Instructions to follow
What are the lines, word for word, from the line with "The height and" up to and including the line with "This screenshot has width=500, height=411." in the records below? Omit the pictures.

Material provided

####

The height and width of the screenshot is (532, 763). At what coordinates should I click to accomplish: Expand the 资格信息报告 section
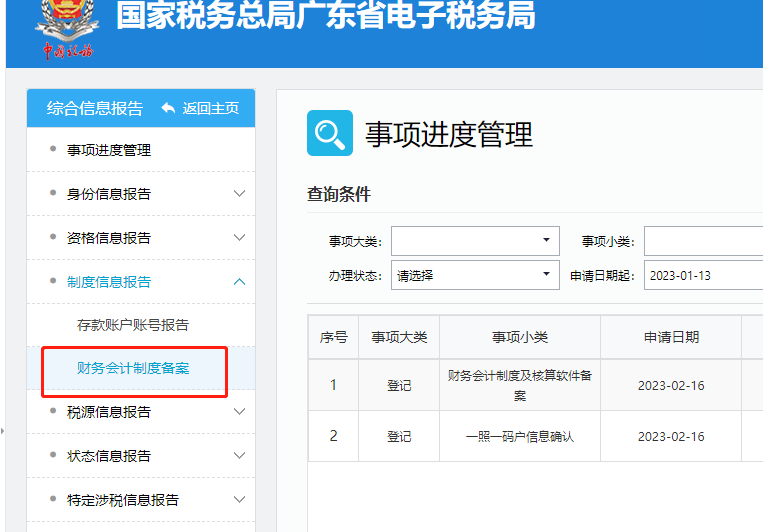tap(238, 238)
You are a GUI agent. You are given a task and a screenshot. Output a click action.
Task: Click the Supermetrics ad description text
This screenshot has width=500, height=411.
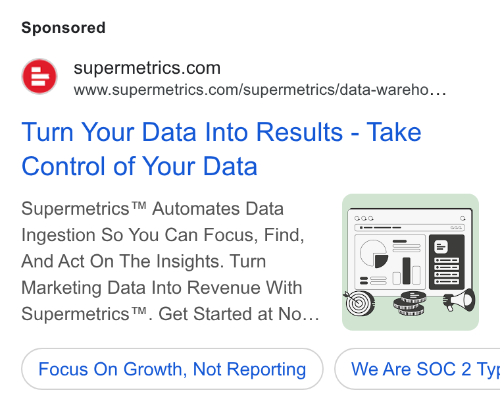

####

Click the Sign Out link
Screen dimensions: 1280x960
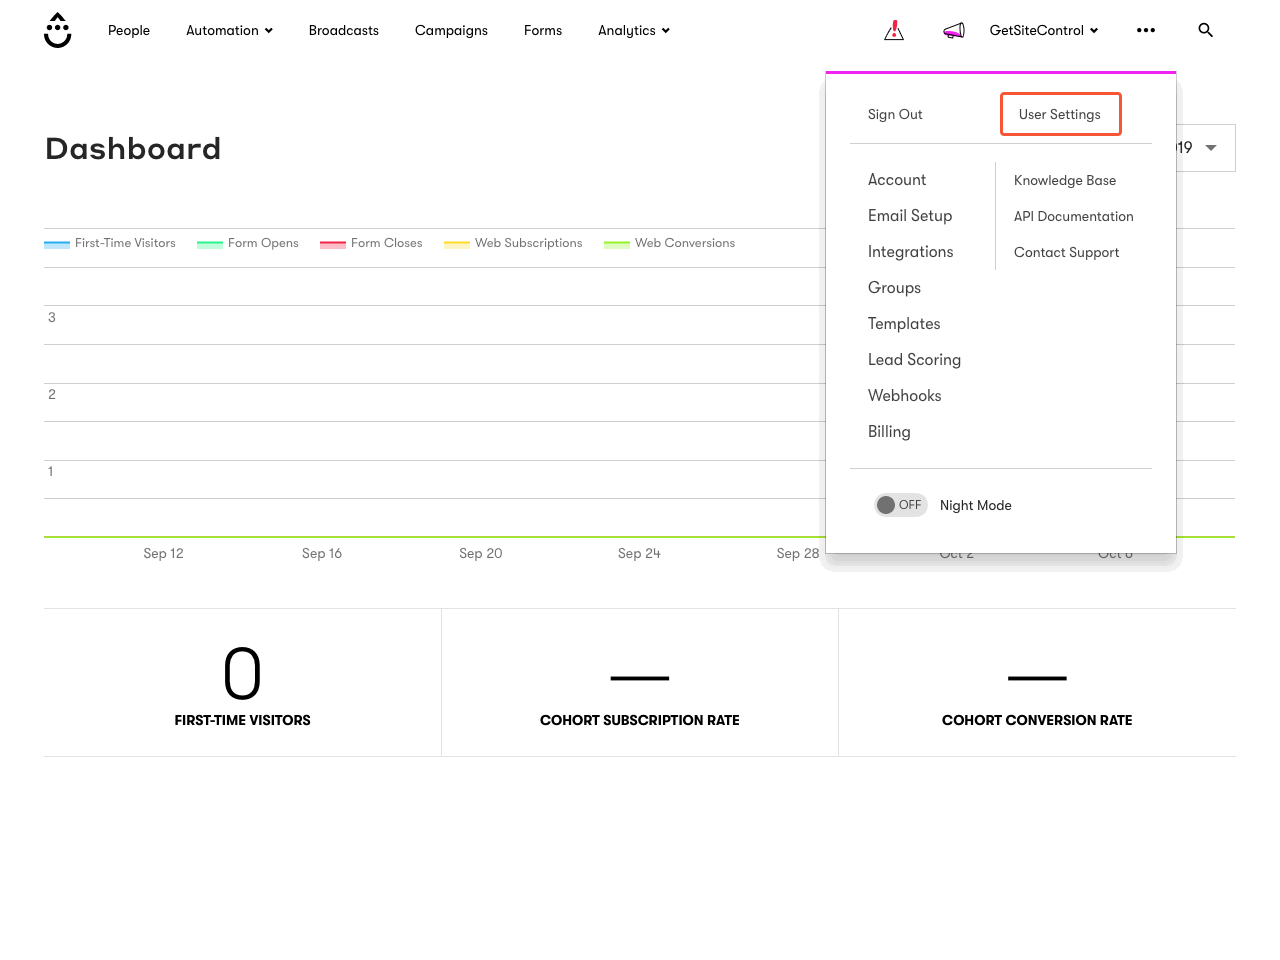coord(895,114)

####

Result for this exercise
The height and width of the screenshot is (532, 763). At what coordinates should I click to accomplish: Expand the 资格信息报告 section
tap(238, 238)
You are a GUI agent. You are given a task and a screenshot. Output a click action.
Task: Click the Supermetrics ad description text
This screenshot has width=500, height=411.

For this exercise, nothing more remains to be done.